1# llama.cpp Web UI
  2
  3A modern, feature-rich web interface for llama.cpp built with SvelteKit. This UI provides an intuitive chat interface with advanced file handling, conversation management, and comprehensive model interaction capabilities.
  4
  5The WebUI supports two server operation modes:
  6
  7- **MODEL mode** - Single model operation (standard llama-server)

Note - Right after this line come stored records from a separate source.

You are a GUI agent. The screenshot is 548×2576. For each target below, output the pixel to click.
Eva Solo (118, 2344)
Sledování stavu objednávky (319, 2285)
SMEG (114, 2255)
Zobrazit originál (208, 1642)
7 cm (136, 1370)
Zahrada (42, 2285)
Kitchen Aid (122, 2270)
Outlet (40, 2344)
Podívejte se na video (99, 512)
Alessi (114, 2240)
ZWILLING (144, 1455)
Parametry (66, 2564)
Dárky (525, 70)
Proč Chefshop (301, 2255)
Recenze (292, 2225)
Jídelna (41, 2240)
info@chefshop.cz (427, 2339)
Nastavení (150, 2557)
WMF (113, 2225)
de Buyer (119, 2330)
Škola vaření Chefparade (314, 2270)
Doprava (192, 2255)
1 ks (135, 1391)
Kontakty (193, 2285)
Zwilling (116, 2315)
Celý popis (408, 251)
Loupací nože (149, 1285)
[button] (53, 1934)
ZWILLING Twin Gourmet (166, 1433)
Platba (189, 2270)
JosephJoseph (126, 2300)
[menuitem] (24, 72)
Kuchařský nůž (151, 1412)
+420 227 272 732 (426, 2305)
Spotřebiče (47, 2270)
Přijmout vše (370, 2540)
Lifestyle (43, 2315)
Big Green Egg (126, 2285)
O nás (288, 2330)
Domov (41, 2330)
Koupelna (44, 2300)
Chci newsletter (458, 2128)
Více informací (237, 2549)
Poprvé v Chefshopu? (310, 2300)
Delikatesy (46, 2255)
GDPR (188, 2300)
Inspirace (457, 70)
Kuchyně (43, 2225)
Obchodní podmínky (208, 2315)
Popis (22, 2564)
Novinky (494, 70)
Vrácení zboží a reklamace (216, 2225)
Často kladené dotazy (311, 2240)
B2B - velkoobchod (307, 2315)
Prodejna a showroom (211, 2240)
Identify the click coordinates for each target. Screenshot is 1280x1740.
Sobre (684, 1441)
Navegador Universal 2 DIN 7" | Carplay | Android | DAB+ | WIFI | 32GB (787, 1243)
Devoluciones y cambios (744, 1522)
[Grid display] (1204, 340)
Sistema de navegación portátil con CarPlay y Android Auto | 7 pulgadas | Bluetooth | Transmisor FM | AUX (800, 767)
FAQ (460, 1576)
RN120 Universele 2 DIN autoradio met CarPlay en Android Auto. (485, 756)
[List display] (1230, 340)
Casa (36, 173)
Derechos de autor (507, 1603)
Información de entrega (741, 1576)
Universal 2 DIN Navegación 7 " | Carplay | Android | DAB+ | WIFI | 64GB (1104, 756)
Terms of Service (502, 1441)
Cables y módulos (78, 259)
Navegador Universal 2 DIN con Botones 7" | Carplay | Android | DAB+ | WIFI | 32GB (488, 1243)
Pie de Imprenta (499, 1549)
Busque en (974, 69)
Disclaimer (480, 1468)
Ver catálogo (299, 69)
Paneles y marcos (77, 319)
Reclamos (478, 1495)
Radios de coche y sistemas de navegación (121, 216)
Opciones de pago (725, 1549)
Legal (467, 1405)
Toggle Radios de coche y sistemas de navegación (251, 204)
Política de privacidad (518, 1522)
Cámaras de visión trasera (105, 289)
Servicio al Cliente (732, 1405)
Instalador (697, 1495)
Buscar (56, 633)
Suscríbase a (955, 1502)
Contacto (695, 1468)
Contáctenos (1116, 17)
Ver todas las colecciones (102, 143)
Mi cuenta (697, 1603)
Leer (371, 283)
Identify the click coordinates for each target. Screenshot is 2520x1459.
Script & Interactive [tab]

  8- **ROUTER mode** - Multi-model operation with dynamic model loading/unloading
  9
 10---
 11
 12## Table of Contents
 13
 14- [Features](#features)
 15- [Getting Started](#getting-started)
 16- [Tech Stack](#tech-stack)
 17- [Build Pipeline](#build-pipeline)
 18- [Architecture](#architecture)
 19- [Data Flows](#data-flows)
 20- [Architectural Patterns](#architectural-patterns)
 21- [Testing](#testing)
 22
 23---
 24
 25## Features
 26
 27### Chat Interface
 28
 29- **Streaming responses** with real-time updates
 30- **Reasoning content** - Support for models with thinking/reasoning blocks
 31- **Dark/light theme** with system preference detection
 32- **Responsive design** for desktop and mobile
 33
 34### File Attachments
 35
 36- **Images** - JPEG, PNG, GIF, WebP, SVG (with PNG conversion)
 37- **Documents** - PDF (text extraction or image conversion for vision models)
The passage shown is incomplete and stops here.